## Begin Text passage
It's a viscous cycle of desire, giving in and then guilt.  It's also a useless cycle that can be broken.  It might not be easy, but it can definitely be broken.  Here's how.


1. Identify Your Dietary Weaknesses.

 

Your weakness can be a certain type of food that you crave.  It can be the fact that you have a "sweet tooth" or that you need to eat fries with a burger.  You might not think you can say "no" to either of those things, or whatever your dietary keystone is.

Your weakness could also be an attitude.  You might be an emotional eater.  After a bad day at the office, or the dog park you might need a bowl of ice cream in order to calm your mind and make you feel better. 

You might also have a case of what I like to call "I don't give a f*ck"itis.  This means that you are fine during the week, or when you're alone.  As soon as it's the weekend or you're with your friends you don't care at all about your diet.  You might eat nothing but organic kale and boiled chicken during the week, but as soon as you're out with your friends it's mountains of fried chicken covered in truffle mouse in a bowl of noodles.  

All of these weaknesses can be accounted for, I'll show you how later.  First you must identify your personal weakness.  You can't fix an issue unless you first admit there is one.

 

2. Identify Points of Bad Education

 

Woo, man.  I'm going to try and remain professional here but it might be tough.
## End Text passage
### Written instruction 1
In the passage on breaking unhealthy eating habits, what might an emotional eater need after a bad day at the office?
### Written instruction 2
Carry on the passage on breaking unhealthy eating habits, picking up after its final sentence.
## Begin Extracted data
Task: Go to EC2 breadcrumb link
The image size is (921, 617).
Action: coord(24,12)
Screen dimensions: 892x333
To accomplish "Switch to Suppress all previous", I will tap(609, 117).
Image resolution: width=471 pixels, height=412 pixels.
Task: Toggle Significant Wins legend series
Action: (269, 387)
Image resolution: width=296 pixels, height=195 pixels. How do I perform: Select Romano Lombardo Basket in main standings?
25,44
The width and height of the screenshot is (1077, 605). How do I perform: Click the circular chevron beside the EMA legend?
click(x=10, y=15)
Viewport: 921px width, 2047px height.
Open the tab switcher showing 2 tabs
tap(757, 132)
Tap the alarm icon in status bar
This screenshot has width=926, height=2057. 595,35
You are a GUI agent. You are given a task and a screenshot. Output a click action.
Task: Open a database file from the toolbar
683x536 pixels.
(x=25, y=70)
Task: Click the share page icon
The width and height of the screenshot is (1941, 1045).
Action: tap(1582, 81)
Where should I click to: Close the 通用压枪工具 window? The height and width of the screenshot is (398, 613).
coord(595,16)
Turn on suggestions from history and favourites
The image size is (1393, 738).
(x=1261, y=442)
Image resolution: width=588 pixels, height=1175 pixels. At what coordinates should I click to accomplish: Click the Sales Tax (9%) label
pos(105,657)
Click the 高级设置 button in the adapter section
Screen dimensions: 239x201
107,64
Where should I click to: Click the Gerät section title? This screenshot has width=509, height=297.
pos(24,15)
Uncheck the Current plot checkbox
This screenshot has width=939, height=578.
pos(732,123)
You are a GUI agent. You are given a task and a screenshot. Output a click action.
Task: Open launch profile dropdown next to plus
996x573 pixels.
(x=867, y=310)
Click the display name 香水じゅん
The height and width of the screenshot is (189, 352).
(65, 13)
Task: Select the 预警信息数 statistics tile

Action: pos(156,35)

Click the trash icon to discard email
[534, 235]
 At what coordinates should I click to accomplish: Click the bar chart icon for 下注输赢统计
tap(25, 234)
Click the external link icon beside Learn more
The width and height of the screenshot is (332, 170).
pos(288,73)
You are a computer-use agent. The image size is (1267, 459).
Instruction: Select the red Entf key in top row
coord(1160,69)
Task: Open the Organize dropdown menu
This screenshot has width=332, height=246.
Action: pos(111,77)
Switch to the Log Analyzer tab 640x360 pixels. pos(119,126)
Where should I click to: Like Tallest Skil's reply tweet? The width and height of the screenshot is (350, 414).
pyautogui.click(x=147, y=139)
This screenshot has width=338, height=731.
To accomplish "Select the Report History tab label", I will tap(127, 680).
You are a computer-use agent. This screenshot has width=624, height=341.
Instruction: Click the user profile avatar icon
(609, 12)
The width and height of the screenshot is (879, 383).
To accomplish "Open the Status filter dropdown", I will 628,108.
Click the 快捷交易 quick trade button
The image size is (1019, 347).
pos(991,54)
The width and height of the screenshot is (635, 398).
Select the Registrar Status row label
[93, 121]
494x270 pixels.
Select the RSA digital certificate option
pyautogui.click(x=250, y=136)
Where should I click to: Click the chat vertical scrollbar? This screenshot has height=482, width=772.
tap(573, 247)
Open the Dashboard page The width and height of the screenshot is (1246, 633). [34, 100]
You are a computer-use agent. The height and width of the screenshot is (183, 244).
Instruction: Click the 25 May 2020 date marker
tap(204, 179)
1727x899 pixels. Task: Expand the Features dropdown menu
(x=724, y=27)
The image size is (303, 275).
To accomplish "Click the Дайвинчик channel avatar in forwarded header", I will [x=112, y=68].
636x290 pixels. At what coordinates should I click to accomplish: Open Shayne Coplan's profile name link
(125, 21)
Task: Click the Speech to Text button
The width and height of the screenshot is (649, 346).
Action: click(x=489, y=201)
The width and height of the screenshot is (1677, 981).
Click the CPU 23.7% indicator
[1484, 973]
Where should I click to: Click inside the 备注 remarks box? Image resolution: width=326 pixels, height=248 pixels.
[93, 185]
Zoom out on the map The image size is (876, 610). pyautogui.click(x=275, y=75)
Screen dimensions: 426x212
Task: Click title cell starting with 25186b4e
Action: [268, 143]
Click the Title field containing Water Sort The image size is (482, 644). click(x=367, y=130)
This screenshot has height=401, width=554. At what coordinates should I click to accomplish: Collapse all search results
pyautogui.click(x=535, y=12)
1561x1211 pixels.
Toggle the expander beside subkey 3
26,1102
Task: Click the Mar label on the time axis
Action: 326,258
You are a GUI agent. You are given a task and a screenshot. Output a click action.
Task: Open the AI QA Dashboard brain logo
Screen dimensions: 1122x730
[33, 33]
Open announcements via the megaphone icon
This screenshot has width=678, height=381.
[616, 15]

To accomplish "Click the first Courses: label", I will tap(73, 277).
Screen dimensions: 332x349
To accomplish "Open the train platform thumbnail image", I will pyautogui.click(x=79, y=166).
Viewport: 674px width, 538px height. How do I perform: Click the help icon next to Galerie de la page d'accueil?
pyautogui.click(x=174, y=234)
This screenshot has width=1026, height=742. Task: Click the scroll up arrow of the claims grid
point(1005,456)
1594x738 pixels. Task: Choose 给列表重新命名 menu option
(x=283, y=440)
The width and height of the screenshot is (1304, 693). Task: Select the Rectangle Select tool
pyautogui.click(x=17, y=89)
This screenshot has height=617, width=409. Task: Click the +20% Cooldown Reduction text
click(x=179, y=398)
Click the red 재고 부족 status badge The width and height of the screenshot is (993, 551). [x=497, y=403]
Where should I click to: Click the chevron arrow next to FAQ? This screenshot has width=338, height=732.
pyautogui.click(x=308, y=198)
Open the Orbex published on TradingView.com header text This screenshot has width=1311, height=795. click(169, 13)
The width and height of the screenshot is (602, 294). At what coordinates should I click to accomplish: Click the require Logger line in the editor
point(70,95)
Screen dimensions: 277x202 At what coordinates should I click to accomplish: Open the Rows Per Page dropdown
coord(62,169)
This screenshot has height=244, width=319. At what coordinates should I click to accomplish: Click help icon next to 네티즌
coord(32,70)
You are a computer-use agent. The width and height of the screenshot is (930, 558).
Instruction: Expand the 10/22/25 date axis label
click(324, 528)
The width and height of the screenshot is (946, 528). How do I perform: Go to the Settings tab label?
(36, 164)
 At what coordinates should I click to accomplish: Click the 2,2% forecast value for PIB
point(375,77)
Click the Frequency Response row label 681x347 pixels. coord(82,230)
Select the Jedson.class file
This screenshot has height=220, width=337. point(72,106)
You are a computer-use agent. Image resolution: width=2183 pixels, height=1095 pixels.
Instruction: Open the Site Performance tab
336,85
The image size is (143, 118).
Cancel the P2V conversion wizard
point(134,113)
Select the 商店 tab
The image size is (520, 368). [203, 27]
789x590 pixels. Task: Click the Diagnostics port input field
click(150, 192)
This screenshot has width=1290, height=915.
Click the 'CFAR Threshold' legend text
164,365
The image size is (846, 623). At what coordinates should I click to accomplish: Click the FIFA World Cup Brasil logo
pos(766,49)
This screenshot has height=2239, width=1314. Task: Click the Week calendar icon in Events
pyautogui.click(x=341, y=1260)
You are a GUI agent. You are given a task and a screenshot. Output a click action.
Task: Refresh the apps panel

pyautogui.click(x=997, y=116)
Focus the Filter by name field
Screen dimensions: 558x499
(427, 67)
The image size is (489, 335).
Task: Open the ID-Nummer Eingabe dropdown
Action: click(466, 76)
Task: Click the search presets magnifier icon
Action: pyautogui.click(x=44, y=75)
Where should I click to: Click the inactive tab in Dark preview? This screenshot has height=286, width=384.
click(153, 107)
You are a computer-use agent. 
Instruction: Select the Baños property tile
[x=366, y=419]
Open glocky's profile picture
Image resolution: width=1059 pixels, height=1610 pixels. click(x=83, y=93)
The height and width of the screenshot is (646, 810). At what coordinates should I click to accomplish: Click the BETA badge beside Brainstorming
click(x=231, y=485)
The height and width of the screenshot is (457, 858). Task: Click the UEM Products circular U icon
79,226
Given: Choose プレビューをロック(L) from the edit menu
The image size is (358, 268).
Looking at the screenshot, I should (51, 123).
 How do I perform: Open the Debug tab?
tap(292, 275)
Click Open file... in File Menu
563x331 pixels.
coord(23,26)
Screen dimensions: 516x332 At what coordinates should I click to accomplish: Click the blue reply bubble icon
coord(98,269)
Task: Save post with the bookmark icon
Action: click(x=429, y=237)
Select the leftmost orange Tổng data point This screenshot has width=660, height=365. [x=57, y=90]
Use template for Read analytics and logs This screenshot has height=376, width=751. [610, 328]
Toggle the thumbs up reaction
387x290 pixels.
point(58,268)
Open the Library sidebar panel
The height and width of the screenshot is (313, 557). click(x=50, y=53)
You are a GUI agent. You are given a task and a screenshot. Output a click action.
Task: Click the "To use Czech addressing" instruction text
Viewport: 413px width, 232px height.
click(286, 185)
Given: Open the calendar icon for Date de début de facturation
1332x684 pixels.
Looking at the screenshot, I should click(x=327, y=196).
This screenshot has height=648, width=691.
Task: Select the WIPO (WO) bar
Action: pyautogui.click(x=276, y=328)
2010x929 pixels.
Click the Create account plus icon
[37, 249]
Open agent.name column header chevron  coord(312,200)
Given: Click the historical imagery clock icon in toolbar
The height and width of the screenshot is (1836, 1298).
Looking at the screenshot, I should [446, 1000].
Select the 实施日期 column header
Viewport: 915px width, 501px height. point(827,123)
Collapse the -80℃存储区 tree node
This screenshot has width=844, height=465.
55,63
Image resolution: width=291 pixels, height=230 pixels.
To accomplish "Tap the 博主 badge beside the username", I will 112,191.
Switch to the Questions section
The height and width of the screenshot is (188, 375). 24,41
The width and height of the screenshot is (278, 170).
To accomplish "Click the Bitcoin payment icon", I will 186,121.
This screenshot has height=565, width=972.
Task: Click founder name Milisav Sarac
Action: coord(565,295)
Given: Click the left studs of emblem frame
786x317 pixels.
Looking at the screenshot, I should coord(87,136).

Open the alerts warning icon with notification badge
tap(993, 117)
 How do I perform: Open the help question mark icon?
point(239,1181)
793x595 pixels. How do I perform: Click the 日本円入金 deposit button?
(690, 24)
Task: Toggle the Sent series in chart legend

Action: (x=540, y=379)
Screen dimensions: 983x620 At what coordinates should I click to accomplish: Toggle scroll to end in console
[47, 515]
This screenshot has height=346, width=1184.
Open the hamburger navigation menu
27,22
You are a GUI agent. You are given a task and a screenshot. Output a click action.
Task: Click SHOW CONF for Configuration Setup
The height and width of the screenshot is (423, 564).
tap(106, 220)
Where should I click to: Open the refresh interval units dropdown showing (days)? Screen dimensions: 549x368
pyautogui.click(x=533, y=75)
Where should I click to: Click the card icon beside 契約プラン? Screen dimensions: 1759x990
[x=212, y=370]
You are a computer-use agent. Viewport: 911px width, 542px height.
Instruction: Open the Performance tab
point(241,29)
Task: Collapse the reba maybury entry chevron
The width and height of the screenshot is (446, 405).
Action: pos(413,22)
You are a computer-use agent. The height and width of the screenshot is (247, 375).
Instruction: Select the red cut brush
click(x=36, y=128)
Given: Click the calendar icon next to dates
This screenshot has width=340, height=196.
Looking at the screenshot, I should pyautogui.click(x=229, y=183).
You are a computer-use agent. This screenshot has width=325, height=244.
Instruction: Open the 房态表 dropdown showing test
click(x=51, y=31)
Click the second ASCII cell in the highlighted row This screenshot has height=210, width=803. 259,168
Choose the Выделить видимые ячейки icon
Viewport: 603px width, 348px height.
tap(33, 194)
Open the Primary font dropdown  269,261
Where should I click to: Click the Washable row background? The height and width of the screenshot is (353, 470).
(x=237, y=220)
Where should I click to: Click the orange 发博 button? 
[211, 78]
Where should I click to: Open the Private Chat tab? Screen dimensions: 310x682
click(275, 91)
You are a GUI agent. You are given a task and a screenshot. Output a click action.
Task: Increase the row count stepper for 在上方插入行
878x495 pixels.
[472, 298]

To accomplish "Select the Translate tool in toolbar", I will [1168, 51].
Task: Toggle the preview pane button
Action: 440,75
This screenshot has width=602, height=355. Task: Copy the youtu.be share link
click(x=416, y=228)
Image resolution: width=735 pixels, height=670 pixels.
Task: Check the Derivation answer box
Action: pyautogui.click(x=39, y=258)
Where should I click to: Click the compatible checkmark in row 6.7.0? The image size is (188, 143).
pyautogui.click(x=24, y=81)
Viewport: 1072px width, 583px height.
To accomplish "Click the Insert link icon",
## End Extracted data
### Expected output 1
A bowl of ice cream to calm the mind and feel better.

### Expected output 2
You've been led astray by bad advice.  We all have.  We don't have a formal nutritional science background in our school system, so we tend to follow and believe whatever is the trendiest, sexiest advice.  We also tend to hold on to whatever bullshit advice we're given for the rest of our lives and let it shape our mental attitude towards food.

For example how many people were told “if you eat carbs after 7:00 PM they convert directly to fat?”  

I bet every single one of you has been told that by someone.  It might have been from a crap grocery store magazine, it might have been some braindead celebrity or it might have been an under-qualified "fitness professional" trying to make money on social media. It might have even been from an aunt or family member.  

How many people still hold that advice in the back of their head and allow it to feel guilty whenever they have a bowl of ice cream at 7:30PM?  

Non-scientific folksy (bullshit) nutrition advice does that to all of us, because we have no formal education on the matter so we view it through an emotional lense.

Now is your opportunity to let all of that horrible, useless advice go and to start fresh with a basis of knowledge based in facts, studies and experience.

Just like your personal weakness you must identify nutrition hokum that you believe for only emotional reasons. 


3. Create a Plan to Deal with Your Weakness

 

You have to treat your bad nutrition habits like an addiction.  They are. I’m not saying they’re going to kill you right now, or even at all, but if you treat them with seriousness and discipline you are more likely to get the results you want.

And just like addiction, your bad habits are not a disesase.  They are just choices you've made regularly enough that they've become a habit.  We need to break your bad habits and instead create new ones. We are not changing who you are as a person, you're fine the way you are.  

Your bad nutrition habits say nothing about who you are as a person.  You are not lazy or weak because you like certain foods.  The deck is stacked against us.  We're evolutionary wired to eat everything in sight, and modern food science can create amazingly tempting and addicting foods that rewire your brain. 

You KNOW your sweet tooth or bad habit is not a healthy thing, and it makes you feel guilty.

 Why do you indulge it?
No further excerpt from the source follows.